* Rows:
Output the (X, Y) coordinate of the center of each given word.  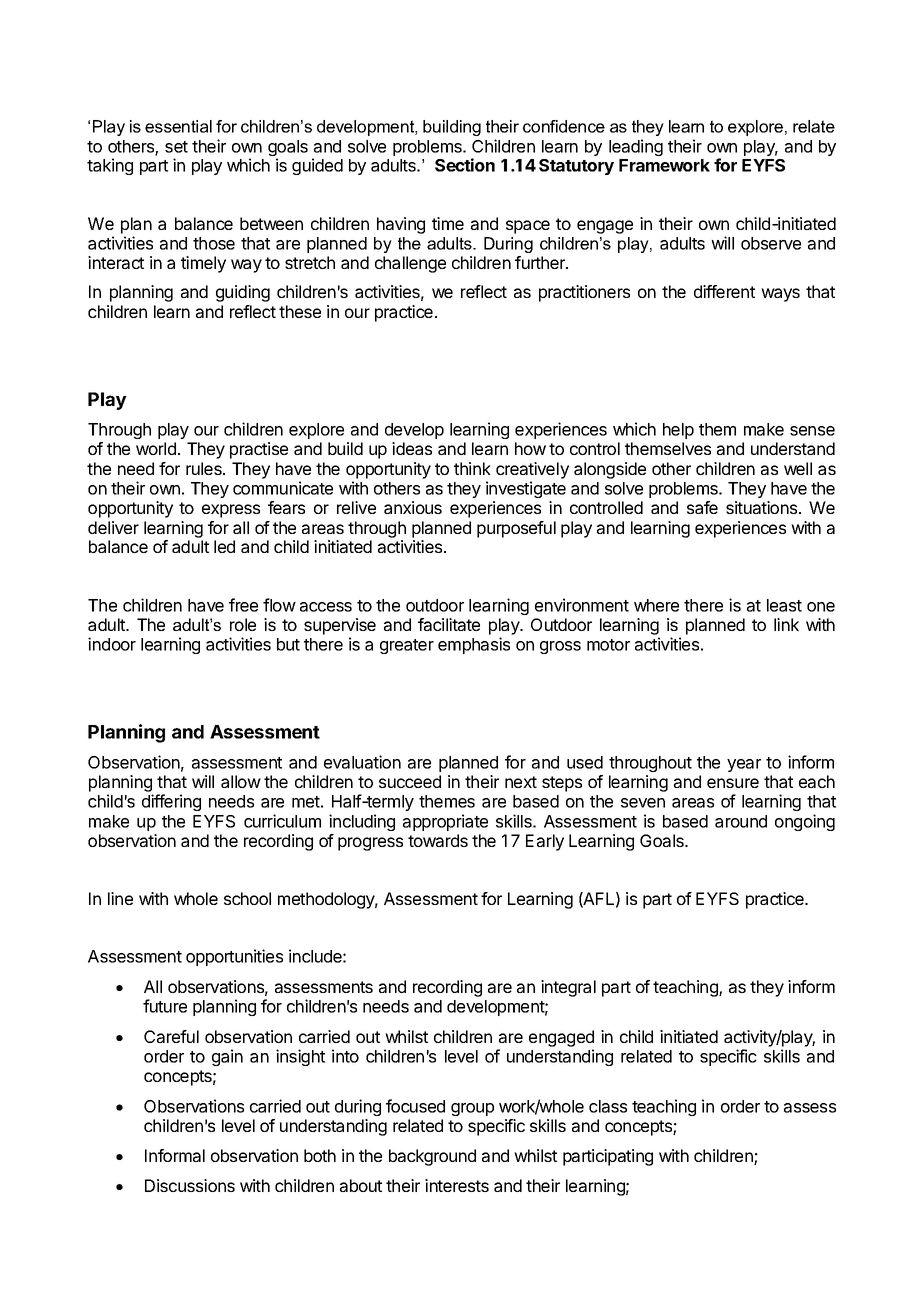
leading (636, 147)
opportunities (234, 957)
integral (568, 988)
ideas (412, 448)
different (724, 291)
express (231, 511)
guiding (243, 293)
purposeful (516, 529)
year (744, 765)
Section (465, 165)
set (176, 147)
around (741, 821)
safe (702, 507)
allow (241, 781)
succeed (410, 781)
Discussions (190, 1185)
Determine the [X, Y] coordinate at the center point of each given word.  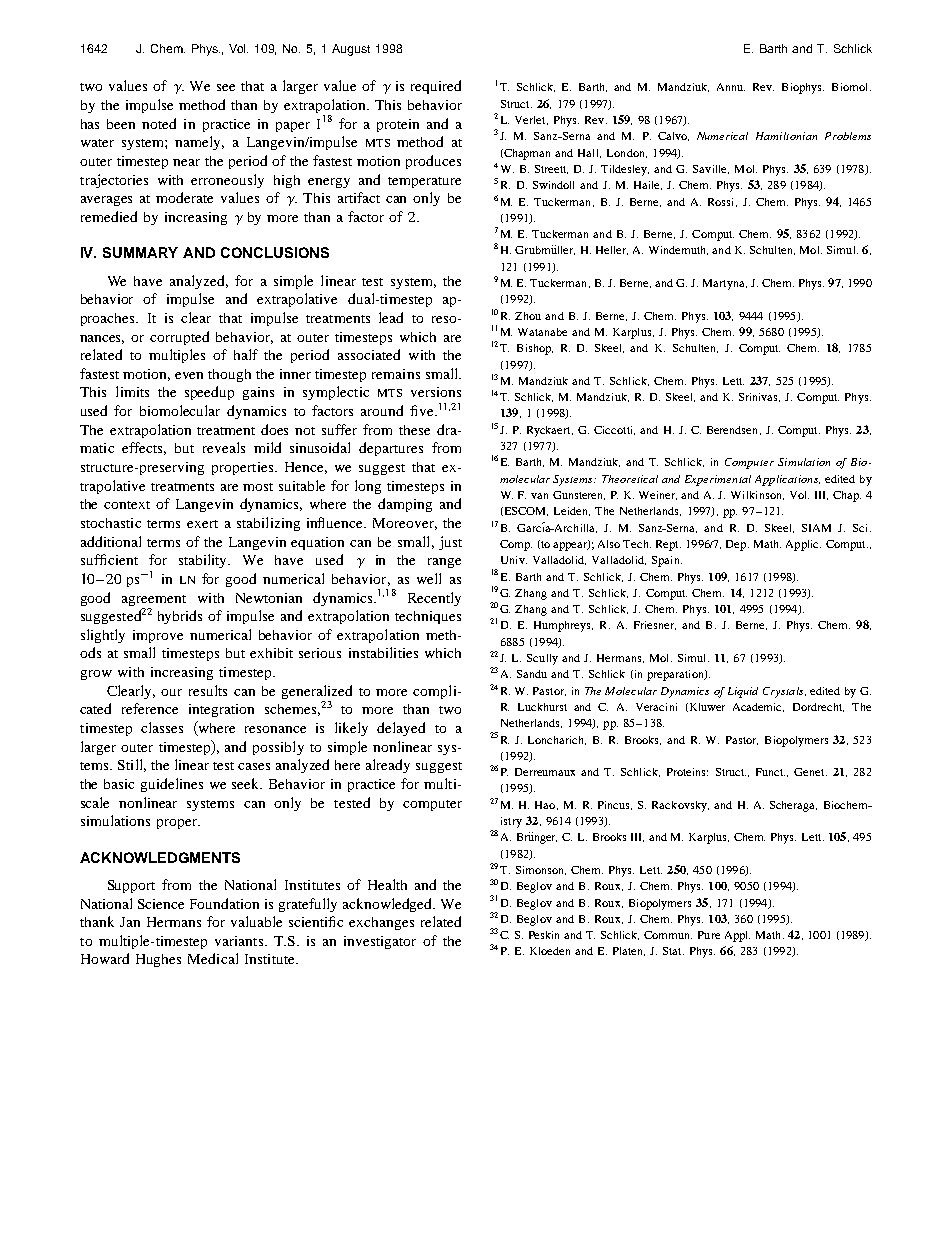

* Aim of the task:
Quote every entry above word for word, and leave out the pictures.

* Answer for the task:
Output the (X, Y) coordinate of the center of each given word.  
leading (636, 147)
opportunities (234, 957)
integral (568, 988)
ideas (412, 448)
different (724, 291)
express (231, 511)
guiding (243, 293)
purposeful (516, 529)
year (744, 765)
Section (465, 165)
set (176, 147)
around (741, 821)
safe (702, 507)
allow (241, 781)
succeed (410, 781)
Discussions (190, 1185)
Determine the [X, Y] coordinate at the center point of each given word.  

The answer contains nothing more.